Intense studies on blue paper, in red or black chalk, heightened with white - of heads, hands, legs, draperies, sometimes of entire figures - are a prerogative of Giambattista Tiepolo's way of working since approx. 1742, in preparation of increasingly complex and large frescoes or paintings on canvas.

The acute psychological penetration of the character, described with strong and confident lines of black chalk, illuminated in white, which mercilessly reveal senile decadence,

suggests a life drawing. The rare frontal shot and the direct gaze, as well as the accurate physiognomic characterisation, bring together the sheet with the delicate portrait of the artist's second son, Lorenzo Tiepolo (1736-1776), painted around the mid-1740s (Fondation Custodia, Paris) . The small ruff suggests its intended use in a costume scene, in particular for the frescoes of the Villa Contarini in Mira, from 1745, now in the Musée Jacquemart-André, Paris, such frescoes in fact, recall the passage through Venice of the king of France Henry III, when he was fleeing from Poland in July 1574.

The Trieste miniature painter Domenico Bossi, who was successful in Europe, studied at the Academy of Venice under the direction of Giovanni Domenico Tiepolo (1727-1804).

His large collection of drawings, lost during an auction in Stuttgart on March 27th 1882, included numerous sheets of Tiepolo cataloged according to the technique and the measurements, but only loosely described, with the exception of the two portraits, of Giambattista and Lorenzo Tiepolo.
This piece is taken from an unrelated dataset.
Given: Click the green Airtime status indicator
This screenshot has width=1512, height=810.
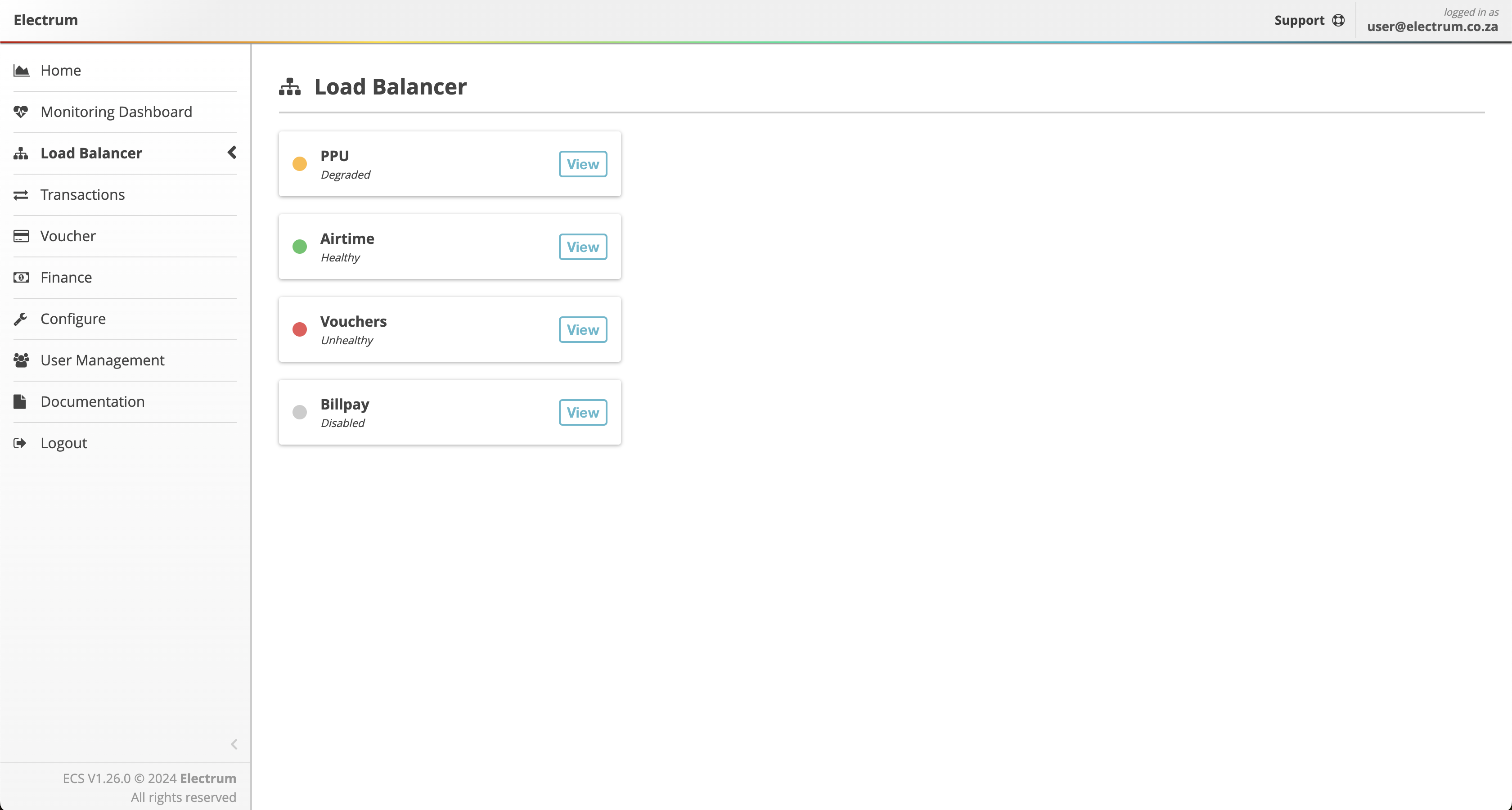Looking at the screenshot, I should tap(299, 247).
The present sheet was probably included in the group of four “Verschiedene Köpfe” [Various heads], in fourth on blue paper, “Grösser. Mehr ausgeführt. Weiss gehöht” [Bigger. Better conducted. Highlighted in white], distinguished from ten others, of mixed sizes, in eighth and fourth, without the white chalk touches; among these there must have also been a Head of a young man, a preparatory study for the frescoes of the Villa Contarini, annotated in the verse like this.